> _SELECTED TEXT_:
The invention also relates to a method for manufacturing the above-described medical container 1, the method comprising the steps of forming a RFID antenna 42 that forms, follows or overlays with at least a portion of the barrel 10 graduated scale 14.

In an embodiment, the method comprises the step of applying the antenna 42 and a chip 40 of the RFID tag 4 on a transparent substrate 60, for example by printing, etching or stamping. During this first step, the antenna 42 may be first applied onto the substrate 60 for example by printing, etching or stamping, and then the chip 40 may be added onto the substrate 60 which holds the antenna 42 and is bonded to said antenna 42. Further, the method comprises the steps of applying the substrate 60 comprising said RFID tag 4 onto an external wall of the barrel 10, preferably by means of an adhesive, and storing a Unique Device Identifier (UDI) into the RFID tag 4.

In an alternate embodiment, the method comprises the steps of applying the antenna 42 and a chip 40 of the RFID tag 4 on an external wall of the barrel 10, preferably by metallic or graphene printing, and storing a Unique Device Identifier (UDI) into the RFID tag 4.

Claims

The invention claimed is:

1. A medical container comprising a tubular barrel defining a reservoir for a medical product, the barrel being provided with a scale having graduations indicative of an injected volume or a remaining volume of said medical product, wherein the barrel further comprises a RFID tag, the RFID tag comprising a visible antenna, the antenna forming and/or overlaying at least a portion of the scale, such that the antenna represents at least a portion of the scale.

> _Stored records_:

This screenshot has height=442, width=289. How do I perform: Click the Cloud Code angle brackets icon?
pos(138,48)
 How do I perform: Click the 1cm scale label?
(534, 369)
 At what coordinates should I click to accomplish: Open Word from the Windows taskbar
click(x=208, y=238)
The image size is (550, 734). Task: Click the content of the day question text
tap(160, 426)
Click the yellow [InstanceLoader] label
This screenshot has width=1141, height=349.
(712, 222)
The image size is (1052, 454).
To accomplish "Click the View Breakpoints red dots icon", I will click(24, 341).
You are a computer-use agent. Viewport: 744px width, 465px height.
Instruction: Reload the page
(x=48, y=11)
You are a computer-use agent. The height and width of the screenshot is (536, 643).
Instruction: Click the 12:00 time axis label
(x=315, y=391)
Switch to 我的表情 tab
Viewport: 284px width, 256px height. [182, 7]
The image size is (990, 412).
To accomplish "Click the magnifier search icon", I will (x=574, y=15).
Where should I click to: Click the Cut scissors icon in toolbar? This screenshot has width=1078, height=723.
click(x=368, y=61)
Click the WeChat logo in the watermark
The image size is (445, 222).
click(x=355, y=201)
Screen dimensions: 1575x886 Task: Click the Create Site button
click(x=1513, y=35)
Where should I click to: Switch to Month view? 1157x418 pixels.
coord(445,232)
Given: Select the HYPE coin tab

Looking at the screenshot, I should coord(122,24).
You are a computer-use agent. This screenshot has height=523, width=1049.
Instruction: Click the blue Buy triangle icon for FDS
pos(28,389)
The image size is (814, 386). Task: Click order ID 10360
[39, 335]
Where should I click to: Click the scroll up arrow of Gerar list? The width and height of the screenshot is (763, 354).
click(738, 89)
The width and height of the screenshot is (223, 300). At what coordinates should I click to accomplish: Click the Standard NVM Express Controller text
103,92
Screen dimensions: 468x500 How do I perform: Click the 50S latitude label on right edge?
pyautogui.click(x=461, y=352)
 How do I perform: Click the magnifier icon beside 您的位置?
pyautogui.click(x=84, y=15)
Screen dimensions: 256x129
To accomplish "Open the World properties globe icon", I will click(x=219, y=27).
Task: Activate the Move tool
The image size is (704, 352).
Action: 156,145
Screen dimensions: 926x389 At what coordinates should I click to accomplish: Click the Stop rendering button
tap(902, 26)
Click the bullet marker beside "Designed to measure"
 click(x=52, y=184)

> _WHAT THE EXERCISE ASKS_: Reproduce word for word the stretch of the RFID medical container text from "The invention claimed" through "of the scale.".

> _OUTPUT OF THE TASK_:
The invention claimed is:

1. A medical container comprising a tubular barrel defining a reservoir for a medical product, the barrel being provided with a scale having graduations indicative of an injected volume or a remaining volume of said medical product, wherein the barrel further comprises a RFID tag, the RFID tag comprising a visible antenna, the antenna forming and/or overlaying at least a portion of the scale, such that the antenna represents at least a portion of the scale.